A. Madelin : Je vous invite à regarder au-delà de nos frontières. Nous sommes le 1er mai, c’est aujourd’hui le jour des élections en Grande-Bretagne et je trouve que Tony Blair donne un sacré coup de vieux à M. Jospin. Si je regarde le programme de Tony Blair pour l’Angleterre, entre ce qu’il propose de faire et ce qu’il propose de ne pas défaire de l’héritage conservateur voilà un programme qui me conviendrait parfaitement pour la France…
France 3 : Vous voteriez Tony Blair ?
A. Madelin : … qui allie parfaitement le côté libéral et le côté social. D’une certaine façon – ce sont les observateurs qui l’ont écrit – M. Blair est parfois plus proche de M. Madelin que de M. Jospin. Donc je crois qu’aujourd’hui, il faut regarder ce qui se passe dans le monde et ne pas avoir peur des mots.
France 3 : Depuis le début de cette campagne, on entend beaucoup la formule du « nouvel élan » que tous les ténors de la majorité utilisent, mais on a parfois le sentiment que ce nouvel élan n’est pas le même pour tout le monde ?
A. Madelin : Pour moi c’est un nouvel élan de liberté. J’ai essayé de placer ma campagne sur ce thème d’élan de liberté. Nous sommes aujourd’hui le 1er mai, c’est aussi la fête du travail – je crois vraiment au travail et à la récompense du travail –, et aujourd’hui le problème qui mine la société française, qui entraîne tant d’injustices et tant de désespoirs c’est effectivement la panne du travail. Libérer le travail ça veut dire quoi ? Prenez une femme qui voudrait être couturière à domicile, extrêmement difficile ! Prenez quelqu’un qui voudrait exercer un petit métier et se mettre à son compte, extrêmement difficile ! Prenez un tout petit artisan qui voudrait embaucher une personne, extrêmement difficile parce que lui n’a pas le droit à l’erreur, au contraire de ceux qui dirigent le Crédit Lyonnais. Je crois que libérer les énergies c’est ce qui peut nous permettre de retrouver le chemin de la mobilité sociale et du progrès social dans notre pays.
France 3 : Votre but personnel c’est de participer à un gouvernement pour agir ou alors c’est de garder votre célèbre liberté de pensée, et même liberté de parole ?
A. Madelin : Je tiens à garder absolument ma liberté de pensée et de parole.

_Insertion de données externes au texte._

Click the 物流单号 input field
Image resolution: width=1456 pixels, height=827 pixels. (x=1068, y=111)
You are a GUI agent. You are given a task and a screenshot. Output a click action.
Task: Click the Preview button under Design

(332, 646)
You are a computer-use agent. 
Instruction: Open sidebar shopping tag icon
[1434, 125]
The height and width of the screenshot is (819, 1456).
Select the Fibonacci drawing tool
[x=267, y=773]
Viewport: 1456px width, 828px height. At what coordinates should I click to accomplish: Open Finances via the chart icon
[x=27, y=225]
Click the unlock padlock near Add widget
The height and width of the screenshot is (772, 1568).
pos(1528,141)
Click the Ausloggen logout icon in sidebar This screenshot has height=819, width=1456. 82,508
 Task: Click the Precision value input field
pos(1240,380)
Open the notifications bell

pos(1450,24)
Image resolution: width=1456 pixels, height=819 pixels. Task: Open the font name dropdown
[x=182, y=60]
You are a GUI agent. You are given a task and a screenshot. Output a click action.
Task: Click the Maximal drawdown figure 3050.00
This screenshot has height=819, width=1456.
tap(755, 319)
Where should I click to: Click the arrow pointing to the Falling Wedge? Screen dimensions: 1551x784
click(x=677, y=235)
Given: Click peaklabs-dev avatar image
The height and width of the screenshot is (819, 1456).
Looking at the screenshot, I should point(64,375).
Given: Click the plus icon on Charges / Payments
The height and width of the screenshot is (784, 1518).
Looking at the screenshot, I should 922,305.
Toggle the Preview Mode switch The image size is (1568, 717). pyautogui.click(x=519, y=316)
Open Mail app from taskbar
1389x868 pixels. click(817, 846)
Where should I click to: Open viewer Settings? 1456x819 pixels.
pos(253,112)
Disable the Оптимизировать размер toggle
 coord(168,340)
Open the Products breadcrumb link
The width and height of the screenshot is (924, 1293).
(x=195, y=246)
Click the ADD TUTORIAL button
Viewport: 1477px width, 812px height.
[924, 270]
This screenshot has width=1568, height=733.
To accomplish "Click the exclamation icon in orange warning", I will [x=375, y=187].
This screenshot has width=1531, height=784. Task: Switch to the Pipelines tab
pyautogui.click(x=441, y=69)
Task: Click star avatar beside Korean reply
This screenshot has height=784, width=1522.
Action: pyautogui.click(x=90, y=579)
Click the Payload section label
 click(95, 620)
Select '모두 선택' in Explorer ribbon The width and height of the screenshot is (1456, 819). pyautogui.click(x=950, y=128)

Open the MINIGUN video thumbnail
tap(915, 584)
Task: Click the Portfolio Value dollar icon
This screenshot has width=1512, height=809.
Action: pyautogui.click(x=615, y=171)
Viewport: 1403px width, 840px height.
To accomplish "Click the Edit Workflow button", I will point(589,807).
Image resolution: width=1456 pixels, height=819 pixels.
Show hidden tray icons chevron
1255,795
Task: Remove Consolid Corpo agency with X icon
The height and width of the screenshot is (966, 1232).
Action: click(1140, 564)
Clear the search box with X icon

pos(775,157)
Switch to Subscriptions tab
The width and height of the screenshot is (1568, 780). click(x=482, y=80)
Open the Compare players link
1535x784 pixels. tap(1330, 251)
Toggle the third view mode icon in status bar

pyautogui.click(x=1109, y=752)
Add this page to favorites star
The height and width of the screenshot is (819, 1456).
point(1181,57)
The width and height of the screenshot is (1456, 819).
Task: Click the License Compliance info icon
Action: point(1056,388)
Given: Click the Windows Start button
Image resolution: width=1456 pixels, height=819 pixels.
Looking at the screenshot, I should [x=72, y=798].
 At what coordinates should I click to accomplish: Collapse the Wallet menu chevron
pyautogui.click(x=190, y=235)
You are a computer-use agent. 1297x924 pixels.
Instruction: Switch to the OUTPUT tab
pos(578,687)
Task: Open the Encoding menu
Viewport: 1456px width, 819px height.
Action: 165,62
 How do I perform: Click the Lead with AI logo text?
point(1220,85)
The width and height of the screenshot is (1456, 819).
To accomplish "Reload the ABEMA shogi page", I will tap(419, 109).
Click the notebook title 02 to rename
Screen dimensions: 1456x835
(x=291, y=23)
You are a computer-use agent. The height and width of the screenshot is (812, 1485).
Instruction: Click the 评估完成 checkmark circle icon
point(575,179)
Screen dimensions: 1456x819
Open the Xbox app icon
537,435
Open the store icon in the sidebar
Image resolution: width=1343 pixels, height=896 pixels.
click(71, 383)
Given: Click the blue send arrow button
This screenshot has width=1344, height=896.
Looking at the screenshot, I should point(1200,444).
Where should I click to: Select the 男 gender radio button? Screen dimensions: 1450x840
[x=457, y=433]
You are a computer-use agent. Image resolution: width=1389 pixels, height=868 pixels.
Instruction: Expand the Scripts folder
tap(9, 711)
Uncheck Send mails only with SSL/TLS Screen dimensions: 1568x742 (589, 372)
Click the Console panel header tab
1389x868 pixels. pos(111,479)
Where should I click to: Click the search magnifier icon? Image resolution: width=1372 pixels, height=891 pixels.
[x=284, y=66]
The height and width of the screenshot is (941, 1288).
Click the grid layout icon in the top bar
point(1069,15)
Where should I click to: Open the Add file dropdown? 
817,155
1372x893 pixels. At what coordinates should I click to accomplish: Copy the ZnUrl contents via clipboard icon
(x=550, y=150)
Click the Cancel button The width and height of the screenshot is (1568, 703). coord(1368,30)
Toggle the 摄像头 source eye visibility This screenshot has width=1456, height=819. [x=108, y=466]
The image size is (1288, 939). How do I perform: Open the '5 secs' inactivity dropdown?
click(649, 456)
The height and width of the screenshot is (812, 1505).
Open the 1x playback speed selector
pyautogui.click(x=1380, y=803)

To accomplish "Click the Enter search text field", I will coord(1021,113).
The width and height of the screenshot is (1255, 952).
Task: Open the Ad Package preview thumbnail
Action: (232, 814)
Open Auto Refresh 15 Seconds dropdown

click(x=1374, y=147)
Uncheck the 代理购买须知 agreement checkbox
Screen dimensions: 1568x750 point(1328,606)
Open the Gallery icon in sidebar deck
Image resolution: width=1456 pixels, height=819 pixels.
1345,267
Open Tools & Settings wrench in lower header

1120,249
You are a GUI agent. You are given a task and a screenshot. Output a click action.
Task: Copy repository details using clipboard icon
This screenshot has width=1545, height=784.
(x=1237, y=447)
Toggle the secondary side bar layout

J’attendais ce nouvel élan depuis longtemps et je souhaite qu’il puisse être mis en oeuvre pour notre pays et j’essaie, en tout cas, de participer pleinement à la campagne pour donner cette chance à la France.
France 3 : Et vous souhaiteriez participer pleinement au gouvernement ?
A. Madelin : Pleinement à la campagne ; le reste, nous verrons plus tard.